Often, sales managers need improved training programs that provide a common language, as well as a toolkit, to help them effectively develop their Advisors. In the post-crisis world, there needs to be a focus on both hearing and understanding client needs and on deep product knowledge. It is about the questions an Advisor asks, and how they ask them, that make the difference. Words matter, and preparation is critical. Advisors need to be taught a straightforward communication style that includes active listening. Storytelling is also a critical component in gaining a prospective client’s buy-in. It is an art that many training programs don’t address.
A well-deﬁned product and service offering that is efﬁcient and effective allows Advisors to focus on their conscientious process and deliver a consistent experience to the client. A streamlined and simpliﬁed management toolkit separates the best from the rest. A robust team of in-house and external experts also allows for integrated solutions that are consistent and effective (deep investment offerings, wealth planning, tax planning, banking, etc.). Finally, the strategic use of technology is becoming more critical to serving clients in a 24/7 virtual world.
It’s all about the execution! To successfully execute requires a playbook that deﬁnes roles and responsibilities, as well as efﬁcient and effective team processes. Test how well your playbook is deﬁned by answering the following questions: Do you and the Advisors you work with have processes mapped out for:
Once a ﬁrm’s management team has deﬁned the skills, attributes, and processes to promote conscientious advising and has inculcated it in their existing team, the team can expand its internal and external recruiting. Many ﬁrms that focus on organic growth face a talent shortage within their industry and are in a war for talent. This focus hampers their ability to expand their Advisor teams. Firms can address this by widening the search to include the talent pool from other industries and identify candidates looking for new careers. Conscientious employees exist in every industry; it’s actually easier to teach a new recruit the technical aspects of a wealth management sales process and practice than to teach an employee the subtle and complex personal qualities of competence, credibility, and empathy needed for a client-centered culture.

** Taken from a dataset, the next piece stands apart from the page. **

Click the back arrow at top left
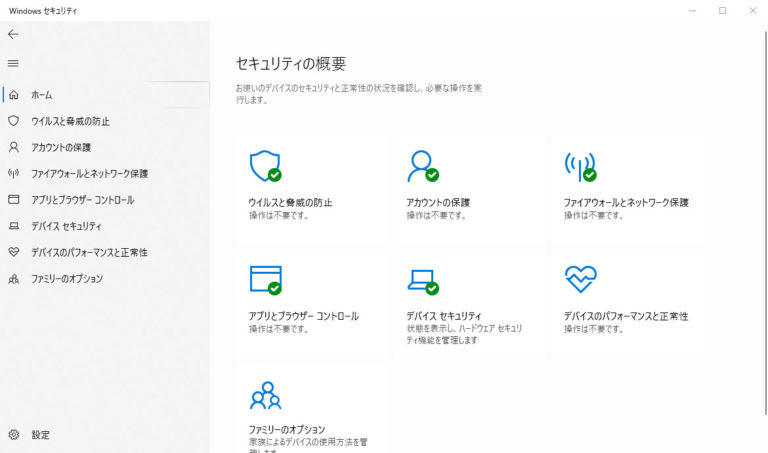Screen dimensions: 768x453 13,34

Conscientious Advisors outperform their peers. Becoming a Conscientious Advisor requires attention to the details of both practice management and client interaction. Advisors’ actions become their personal brand, and many underestimate the power of developing efﬁcient and effective processes and skills. Like many things, a talented and effective coach can have a major impact in helping an Advisor develop and reﬁne conscientious skill sets and strategies. The best coaches use tools such as the Caliper Proﬁle to help them assess recruits and existing employees. These coaches also have developed playbooks and are relentless in their pursuit of excellence for themselves and their teams. Firms that invest in developing their sales managers’ coaching skills, as well as the infrastructure needed to support this new advisory paradigm, will not only win the talent war, but will also be more cost effective, while improving proﬁtability.